Op maandag 6 april zetten we de grote Genua te loevert tot aan de MA3 en meren al rond elf uur af in onze vertrouwde box 16 bij Seabell.

Op 24 april maken we een korte proefvaart, even het IJsselmeer op voor het testen van de nieuwe generatie Raymarine displays. Hans heeft het bedradingsschema van de apparatuur van drie generaties weten te vereenvoudigen. Door minder loops zullen de signalen niet meer vastlopen, is de opzet. Het vastlopen werd steeds hinderlijker en frequenter. Het realiseren van dit alles kostte een paar dagen, en …. het werkt!

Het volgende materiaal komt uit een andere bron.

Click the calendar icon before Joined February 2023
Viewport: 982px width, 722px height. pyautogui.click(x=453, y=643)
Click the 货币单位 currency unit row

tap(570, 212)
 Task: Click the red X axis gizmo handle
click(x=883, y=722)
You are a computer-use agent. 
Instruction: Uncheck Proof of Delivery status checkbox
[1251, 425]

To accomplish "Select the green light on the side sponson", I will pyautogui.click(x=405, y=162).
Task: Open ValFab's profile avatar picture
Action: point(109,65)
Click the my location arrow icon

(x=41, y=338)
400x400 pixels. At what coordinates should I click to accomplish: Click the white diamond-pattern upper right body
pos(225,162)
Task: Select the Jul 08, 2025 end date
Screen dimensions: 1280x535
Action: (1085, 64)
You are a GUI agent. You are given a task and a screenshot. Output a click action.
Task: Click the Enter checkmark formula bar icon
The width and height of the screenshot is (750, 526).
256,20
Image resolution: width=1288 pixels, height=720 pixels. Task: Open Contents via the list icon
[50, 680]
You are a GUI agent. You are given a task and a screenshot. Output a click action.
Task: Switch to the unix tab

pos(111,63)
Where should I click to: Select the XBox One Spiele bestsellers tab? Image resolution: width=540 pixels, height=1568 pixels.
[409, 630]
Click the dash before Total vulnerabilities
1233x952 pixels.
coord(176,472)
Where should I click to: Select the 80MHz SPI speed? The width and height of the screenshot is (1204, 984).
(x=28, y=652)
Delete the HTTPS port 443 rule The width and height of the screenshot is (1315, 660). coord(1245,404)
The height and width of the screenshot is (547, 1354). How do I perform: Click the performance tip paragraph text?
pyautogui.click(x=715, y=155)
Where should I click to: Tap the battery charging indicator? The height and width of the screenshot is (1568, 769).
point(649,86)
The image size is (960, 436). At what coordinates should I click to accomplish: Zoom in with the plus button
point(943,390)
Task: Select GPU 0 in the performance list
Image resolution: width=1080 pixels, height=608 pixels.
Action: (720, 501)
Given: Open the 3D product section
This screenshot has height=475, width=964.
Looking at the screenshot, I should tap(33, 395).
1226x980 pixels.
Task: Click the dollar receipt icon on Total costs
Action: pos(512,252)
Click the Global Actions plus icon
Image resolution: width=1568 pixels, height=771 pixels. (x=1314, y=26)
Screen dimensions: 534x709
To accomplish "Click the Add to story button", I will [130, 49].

Op Hemelvaartsdag 21 mei willen we naar Medemblik zeilen. De wind blaast uit een andere hoek als verwacht. Om vier uur liggen we na opkruisen voor Stavoren te dobberen. We besluiten daar af te meren in de buiten Marina. Hans zet de romp in de was vanuit het bijbootje, twee dagen hard werken. Willemien neemt de stootlijst en de voetlijst onderhanden en poetst boven de stootlijst en delen van de opbouw. Al met al ziet Bellefleur er op zaterdag aan het eind van de dag weer aardig uit. En het is ongelooflijk: nu 24 jaar oud krijgt ze nog steeds complimenten! Zo laten we haar op zondag 24 mei weer achter in Makkum.

Vrijdag voor Pinksteren 29 mei halen we Lasse op. Hij werpt na aankomst bij Seabell meteen de hengel uit maar gaat al gauw spelen met de werfhond Charly. Daarna zwemt hij lekker en oefent het duiken vanaf het schip. Helaas kunnen we niet naar Vlieland: weinig ligplaatsen beschikbaar door Corona en die zijn al bezet! We varen op zaterdag over het IJsselmeer naar Den Oever en na het schutten direct door naar Den Helder. Gelukkig zijn daar ook krabben. Jammer genoeg zijn er pas later op avond jongeren die ook krabben willen vangen. Dan wordt het pas echt leuk. De wandeling om nog meer en beter marine schepen te zien levert weinig op; we zagen ze bij het binnenvaren al zo goed als mogelijk was! Op zondag varen we alweer terug naar Makkum, het tij is zo dat we dat op maandag niet tijdig redden. Bij Oudeschild neemt Lasse het roer. Hij blijft roerganger tot aan Kornwerderzand. We kruisen op en hebben de taken goed verdeeld!

De gevaren route in het pinksterweekend. Let vooral op het patroon in de paarse lijn bij waypoint 25 boven de Afsluitdijk

Lasse meldt het succes trots aan Jakob en Ingebrit. Overleg levert op dat we maandag gaan wandelen in de koele bossen van de Kroondomeinen bij Apeldoorn. We spotten meerdere edelherten en wilde zwijnen, ook met jongen! Een gevarieerd leuk weekend!

Trip Makkum – Vlieland – Texel – IJmuiden – Marker Wadden – Makkum

Er is even een tijdelijke onderbreking van Hans’ tijdrovende beslommeringen rond het vliegveld gronddepot. Dat stelt ons in de gelegenheid twee weken aan boord te gaan.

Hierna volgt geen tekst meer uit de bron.